R. Soesilo menambahkan bahwa pengaduan ini tidak boleh dibelah, maksudnya, apabila laki-laki (A) mengadukan bahwa istrinya (B) telah berzina dengan laki-laki lain (C), maka (B) sebagai yang melakukan perzinaan dan C sebagai yang turut melakukan perzinaan, kedua-duanya harus dituntut.
Akan tetapi, karena pada dasarnya upaya hukum pidana seharusnya merupakan ultimum remidium (upaya terakhir) dalam penyelesaian suatu masalah, disarankan bagi pasangan sah yang dirugikan untuk lebih mengedepankan upaya kekeluargaan dengan pasangan (suami) maupun pelakor tersebut dengan mengingat tujuan dari suatu perkawinan itu sendiri.
Contoh Kasus
Sebagai contoh kasus dapat kita lihat pada Putusan Pengadilan Tinggi Kalimatan Barat Nomor 42/PID/2017/PT.KAL BAR (“Putusan PT Kalbar 42/2017”), dimana sebelumnya pada Putusan Pengadilan Negeri Pontianak Nomor 139/Pid.B/2017/PN.PTK (“Putusan PN Pontianak 139/2017”), terdakwa yang merupakan seorang perempuan dan berstatus sebagai istri sah telah terbukti secara sah dan menyakinkan berbuat zina pada sebuah hotel dengan seorang laki-laki (yang juga sudah menikah sah dengan perempuan lain) berdasarkan Pasal 284 ayat (1) ke 1 huruf b KUHP.
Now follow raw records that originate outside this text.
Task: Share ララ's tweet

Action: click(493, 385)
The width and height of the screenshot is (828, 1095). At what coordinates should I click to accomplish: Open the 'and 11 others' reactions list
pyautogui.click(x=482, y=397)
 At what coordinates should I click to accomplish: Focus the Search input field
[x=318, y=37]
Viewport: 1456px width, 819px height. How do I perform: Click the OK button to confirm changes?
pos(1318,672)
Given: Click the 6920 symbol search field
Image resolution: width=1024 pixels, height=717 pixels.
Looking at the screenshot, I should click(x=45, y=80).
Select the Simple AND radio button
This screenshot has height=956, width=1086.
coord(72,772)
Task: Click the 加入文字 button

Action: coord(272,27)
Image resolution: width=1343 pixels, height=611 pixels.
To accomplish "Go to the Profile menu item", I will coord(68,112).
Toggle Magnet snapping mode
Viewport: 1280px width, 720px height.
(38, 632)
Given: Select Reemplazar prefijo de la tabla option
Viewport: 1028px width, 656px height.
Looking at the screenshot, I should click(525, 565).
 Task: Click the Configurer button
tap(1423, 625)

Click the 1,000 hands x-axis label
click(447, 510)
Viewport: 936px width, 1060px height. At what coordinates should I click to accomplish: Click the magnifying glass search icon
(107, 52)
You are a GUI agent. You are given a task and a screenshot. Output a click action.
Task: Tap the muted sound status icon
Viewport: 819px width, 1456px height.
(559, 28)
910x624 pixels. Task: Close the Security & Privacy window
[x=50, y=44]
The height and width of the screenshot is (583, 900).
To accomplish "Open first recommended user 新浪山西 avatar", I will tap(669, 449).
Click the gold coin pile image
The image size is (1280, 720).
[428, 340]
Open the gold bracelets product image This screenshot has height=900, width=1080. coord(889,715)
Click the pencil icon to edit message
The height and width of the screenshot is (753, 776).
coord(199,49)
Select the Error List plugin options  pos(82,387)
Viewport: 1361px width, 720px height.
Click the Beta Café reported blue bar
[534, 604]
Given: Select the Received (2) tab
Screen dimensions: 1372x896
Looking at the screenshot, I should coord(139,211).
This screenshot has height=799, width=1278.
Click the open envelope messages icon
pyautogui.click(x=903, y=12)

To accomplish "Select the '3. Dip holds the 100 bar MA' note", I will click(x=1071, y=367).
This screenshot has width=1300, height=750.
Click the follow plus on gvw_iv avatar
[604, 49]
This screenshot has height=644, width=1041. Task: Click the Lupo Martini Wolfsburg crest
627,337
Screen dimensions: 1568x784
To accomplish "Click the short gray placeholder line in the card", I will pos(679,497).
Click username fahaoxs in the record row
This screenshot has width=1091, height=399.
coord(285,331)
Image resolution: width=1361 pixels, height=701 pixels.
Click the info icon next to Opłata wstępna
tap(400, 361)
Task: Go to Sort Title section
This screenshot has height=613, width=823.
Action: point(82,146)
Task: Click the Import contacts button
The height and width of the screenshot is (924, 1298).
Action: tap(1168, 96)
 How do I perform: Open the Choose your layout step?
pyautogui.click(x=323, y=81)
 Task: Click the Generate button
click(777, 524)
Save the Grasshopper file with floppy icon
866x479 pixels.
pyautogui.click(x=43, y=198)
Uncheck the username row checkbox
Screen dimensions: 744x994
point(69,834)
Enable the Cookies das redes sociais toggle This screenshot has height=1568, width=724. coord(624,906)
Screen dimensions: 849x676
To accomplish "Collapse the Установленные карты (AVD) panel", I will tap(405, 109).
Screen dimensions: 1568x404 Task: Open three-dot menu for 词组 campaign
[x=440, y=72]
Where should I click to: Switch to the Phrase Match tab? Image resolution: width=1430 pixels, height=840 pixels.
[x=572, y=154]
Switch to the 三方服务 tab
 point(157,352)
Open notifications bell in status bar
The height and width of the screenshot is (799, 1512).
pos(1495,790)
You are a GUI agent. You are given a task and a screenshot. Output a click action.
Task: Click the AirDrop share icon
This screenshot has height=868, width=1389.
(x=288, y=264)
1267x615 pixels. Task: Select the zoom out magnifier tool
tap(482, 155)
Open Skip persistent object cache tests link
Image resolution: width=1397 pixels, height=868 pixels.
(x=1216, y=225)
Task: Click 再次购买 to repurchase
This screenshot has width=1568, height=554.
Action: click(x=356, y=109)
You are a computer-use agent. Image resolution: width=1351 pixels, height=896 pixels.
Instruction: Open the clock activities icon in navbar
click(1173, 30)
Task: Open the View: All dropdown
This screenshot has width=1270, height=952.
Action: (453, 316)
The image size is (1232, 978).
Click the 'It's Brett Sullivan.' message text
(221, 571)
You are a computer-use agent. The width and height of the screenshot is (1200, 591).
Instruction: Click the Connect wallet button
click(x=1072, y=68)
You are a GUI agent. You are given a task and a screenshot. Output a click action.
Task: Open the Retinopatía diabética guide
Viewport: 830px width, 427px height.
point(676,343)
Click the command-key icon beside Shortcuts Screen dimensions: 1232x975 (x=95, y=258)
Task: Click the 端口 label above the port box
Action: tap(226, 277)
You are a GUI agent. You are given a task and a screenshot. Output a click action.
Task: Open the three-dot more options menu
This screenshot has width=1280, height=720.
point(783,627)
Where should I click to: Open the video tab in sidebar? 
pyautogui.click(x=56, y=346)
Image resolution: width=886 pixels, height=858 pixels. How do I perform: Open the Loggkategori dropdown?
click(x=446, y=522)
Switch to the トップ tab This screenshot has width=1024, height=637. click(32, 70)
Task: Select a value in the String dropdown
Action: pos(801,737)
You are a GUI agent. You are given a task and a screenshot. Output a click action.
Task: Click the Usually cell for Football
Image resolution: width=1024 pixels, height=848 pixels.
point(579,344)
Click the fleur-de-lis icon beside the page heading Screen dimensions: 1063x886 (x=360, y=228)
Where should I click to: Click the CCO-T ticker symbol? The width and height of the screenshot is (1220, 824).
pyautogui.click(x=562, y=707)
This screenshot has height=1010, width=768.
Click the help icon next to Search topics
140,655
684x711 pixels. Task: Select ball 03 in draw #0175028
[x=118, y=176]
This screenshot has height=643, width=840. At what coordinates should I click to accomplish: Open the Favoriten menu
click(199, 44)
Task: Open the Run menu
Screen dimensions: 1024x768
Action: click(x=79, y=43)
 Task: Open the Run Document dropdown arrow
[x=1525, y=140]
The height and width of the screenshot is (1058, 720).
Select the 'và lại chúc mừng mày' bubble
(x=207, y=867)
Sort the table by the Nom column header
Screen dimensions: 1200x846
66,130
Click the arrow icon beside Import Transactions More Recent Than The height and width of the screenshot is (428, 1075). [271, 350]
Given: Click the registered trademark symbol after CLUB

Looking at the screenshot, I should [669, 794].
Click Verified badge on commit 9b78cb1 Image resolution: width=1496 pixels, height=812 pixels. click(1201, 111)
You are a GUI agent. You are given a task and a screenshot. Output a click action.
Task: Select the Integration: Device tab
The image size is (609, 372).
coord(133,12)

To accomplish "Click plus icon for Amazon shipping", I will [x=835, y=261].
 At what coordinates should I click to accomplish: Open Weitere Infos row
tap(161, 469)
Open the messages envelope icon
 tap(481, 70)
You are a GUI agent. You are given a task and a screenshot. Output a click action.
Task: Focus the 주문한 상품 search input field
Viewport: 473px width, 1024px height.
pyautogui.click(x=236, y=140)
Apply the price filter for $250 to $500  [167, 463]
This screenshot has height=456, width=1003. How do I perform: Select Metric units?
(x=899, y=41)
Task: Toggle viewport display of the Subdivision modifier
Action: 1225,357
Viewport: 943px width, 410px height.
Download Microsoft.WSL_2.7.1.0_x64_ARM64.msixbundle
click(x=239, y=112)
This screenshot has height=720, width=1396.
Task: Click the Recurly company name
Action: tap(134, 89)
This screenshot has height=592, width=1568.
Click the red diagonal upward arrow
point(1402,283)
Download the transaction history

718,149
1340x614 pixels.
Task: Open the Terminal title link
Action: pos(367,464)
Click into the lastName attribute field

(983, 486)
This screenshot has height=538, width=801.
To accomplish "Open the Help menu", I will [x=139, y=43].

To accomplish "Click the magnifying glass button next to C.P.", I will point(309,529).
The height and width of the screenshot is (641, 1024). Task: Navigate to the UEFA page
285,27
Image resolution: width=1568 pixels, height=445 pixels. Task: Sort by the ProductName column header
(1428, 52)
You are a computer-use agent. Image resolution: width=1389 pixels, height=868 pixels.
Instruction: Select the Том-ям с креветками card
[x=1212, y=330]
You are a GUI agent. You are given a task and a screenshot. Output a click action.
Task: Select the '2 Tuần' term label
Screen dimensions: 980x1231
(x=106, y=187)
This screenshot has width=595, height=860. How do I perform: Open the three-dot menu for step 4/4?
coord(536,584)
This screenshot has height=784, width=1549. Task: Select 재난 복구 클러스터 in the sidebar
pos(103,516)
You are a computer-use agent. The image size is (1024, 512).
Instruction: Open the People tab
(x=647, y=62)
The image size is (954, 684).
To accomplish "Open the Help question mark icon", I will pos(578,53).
Majelis hakim pada pengadilan negeri menjatuhkan pidana penjara selama 4 (empat) bulan, ketentuan pidana tersebut tidak perlu dijalani kecuali di kemudian hari dengan putusan hakim diperintahkan lain dengan alasan bahwa terpidana sebelum berakhirnya masa percobaan yang ditentukan selama 8 bulan telah bersalah melakukan suatu tindak pidana.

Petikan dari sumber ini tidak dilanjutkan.